Quelles pourraient être les répercussions sur le coût des marchandises d’une performance en baisse des opérations manutentionnaires ?
Une baisse d’efficience a une ré-percussion directe sur les coûts d’opération des lignes maritimes des navires-conteneurs. Pour amortir les effets de cette augmentation, les propriétaires des lignes maritimes vont nécessairement faire des ajustements afin d’opérer dans les paramètres des coûts. Ceci influera sur le prix du produit au niveau du consommateur, qui le paiera plus cher.

Aussi, l’efficience d’un port précède sa réputation aux yeux du monde extérieur. Si la réputation d’une efficience en baisse continue de coller à l’image de Port-Louis, ce sont les ports concurrents qui risquent d’en tirer profit.

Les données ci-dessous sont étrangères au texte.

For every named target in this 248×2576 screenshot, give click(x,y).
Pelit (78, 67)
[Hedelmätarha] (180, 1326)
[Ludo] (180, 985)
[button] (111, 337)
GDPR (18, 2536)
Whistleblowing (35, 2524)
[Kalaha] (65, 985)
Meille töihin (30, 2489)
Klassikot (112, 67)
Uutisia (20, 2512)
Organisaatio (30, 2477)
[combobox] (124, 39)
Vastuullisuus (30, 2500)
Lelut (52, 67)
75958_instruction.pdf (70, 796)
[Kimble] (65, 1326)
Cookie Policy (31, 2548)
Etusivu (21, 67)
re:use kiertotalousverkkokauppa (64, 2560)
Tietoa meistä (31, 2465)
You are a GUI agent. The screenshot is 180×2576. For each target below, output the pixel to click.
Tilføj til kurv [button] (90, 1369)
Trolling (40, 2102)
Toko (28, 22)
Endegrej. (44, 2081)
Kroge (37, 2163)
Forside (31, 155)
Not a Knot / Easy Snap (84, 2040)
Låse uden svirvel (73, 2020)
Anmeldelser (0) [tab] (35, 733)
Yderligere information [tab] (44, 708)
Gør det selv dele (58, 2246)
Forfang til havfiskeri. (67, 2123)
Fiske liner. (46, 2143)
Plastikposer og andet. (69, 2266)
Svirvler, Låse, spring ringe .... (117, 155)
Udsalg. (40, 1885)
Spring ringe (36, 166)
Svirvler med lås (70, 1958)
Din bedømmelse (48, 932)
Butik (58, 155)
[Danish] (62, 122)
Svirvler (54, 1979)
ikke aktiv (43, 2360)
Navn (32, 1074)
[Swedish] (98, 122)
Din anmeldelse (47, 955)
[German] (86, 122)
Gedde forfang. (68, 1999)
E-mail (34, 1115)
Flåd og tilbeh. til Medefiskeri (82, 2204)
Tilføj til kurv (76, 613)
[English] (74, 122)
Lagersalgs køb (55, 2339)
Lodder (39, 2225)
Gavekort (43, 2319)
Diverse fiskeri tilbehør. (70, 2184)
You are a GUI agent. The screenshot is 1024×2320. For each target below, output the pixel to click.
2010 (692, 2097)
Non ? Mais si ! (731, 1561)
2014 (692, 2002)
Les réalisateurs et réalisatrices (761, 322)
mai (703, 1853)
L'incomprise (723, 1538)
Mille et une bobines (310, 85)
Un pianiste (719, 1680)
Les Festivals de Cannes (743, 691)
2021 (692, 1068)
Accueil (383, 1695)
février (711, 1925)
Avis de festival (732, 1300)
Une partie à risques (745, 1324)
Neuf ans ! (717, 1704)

La baisse d’efficience du port peut-elle être attribuée au mode de fonctionnement des institutions, outre la CHC, qui sont impliquées dans le processus de dédouanement ?
Outre les services douaniers et la CHC, il faut le feu vert d’au moins cinq ministères ou autorités pour finaliser le dédouanement de produits importés. Or, la coordination n’est pas le point fort de ces autorités. D’où la nécessité de mettre en place un protocole pour que le dédouanement se fasse dans les meilleures conditions. À un moment, on a évoqué la mise en place d’un guichet unique. Ce projet n’a jamais vu le jour. Sans une approche globale et intégrée de l’ensemble des opérations au port, Port-Louis ira de chute en chute au niveau de l’indice de performance des ports. Dans un pays qui dépend en grande partie de l’importation et l’exportation, la chaîne logistique joue un rôle déterminant dans le coût des produits.

Quel serait le rôle d’un guichet unique regroupant les divers départements de l’État ?
L’installation des services de l’État dans le cadre d’un guichet unique est indispensable pour instaurer l’efficience de la chaîne logistique. Sans cela, les conséquences sont des produits plus chers à l’importation et, au niveau de l’exportation, l’effritement, graduel mais certain, du niveau de notre compétitivité à l’extérieur.

En d’autres mots, Maurice est en train de jouer avec le feu….
Ça y ressemble fort. Plusieurs facteurs requièrent que Maurice revoie sa copie. Il s’agit, entre autres, de l’ambition affichée par des pays riverains de rehausser constamment le niveau de leur compétitivité, du développement de l’Afrique qui prend de plus en plus d’ampleur, de la multiplication des ports francs en Afrique de l’Est, notamment au Kenya, en Tanzanie et à Djibouti. Maurice doit réagir.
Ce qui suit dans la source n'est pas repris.